DBS projected operations to improve sequentially in the second half of 2018, with profits envisaged to increase by 5 per cent per annum from fiscal 2019, compared to a three per cent decline in fiscal 2018.
It also projects ComfortDelGro's taxi fleet to grow to 13,000 by the close of 2018.
"With competition ceding, we believe downside risks are limited, coupled with its public transport exposure which is relatively resilient through economic cycles."

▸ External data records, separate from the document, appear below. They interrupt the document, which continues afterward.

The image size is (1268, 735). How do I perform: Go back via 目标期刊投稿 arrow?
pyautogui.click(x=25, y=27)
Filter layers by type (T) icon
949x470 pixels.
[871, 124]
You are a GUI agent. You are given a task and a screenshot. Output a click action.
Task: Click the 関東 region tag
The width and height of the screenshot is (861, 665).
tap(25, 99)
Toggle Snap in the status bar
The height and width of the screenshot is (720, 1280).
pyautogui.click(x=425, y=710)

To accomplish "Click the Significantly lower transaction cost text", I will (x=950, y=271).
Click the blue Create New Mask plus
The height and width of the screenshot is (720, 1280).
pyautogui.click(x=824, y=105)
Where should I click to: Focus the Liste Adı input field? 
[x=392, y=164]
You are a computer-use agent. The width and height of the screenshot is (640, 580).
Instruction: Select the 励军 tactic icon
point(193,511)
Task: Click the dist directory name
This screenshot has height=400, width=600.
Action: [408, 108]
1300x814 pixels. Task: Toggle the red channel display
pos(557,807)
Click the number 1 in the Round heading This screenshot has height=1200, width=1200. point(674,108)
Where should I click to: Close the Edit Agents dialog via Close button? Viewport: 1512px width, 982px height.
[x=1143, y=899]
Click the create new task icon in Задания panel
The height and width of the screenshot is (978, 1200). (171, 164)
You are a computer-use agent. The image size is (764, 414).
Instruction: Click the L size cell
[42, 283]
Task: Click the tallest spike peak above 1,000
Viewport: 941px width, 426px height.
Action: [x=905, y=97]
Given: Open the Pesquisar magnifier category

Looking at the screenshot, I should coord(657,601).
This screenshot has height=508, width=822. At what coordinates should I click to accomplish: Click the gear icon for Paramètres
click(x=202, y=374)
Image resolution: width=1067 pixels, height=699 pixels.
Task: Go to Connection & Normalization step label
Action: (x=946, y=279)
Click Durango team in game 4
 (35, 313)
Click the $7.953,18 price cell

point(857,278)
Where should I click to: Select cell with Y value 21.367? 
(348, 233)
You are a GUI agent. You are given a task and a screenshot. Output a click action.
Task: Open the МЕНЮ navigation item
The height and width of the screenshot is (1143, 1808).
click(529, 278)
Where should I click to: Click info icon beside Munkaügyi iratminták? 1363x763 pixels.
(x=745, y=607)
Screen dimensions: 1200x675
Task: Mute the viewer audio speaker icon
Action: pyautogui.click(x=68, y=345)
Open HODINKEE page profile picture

The possible entry of Go-Jek's entry into Singapore - together with speculation that Go-Jek could partner ComfortDelGro - could catalyse the local transport operator's share price, by being an additional avenue for ComfortDelGro to be within the private hire car space, DBS said.
Go-Jek's entry could also complement ComfortDelGro's existing taxi business, as well as other ancillaries like automotive engineering, insurance and vehicle inspection.
DBS noted its estimates were at the "lower end of consensus" due to a more conservative view on taxi fleet size and rail contribution leading to a marginal contraction in its forecast for ComfortDelGro's financial year 2018 earnings.
Key risks to the stock which could impact the forecast include the loss of bus contracts, a continued slump in the taxi fleet, changes in regulations on operations, heightened competition and currency swings, DBS said.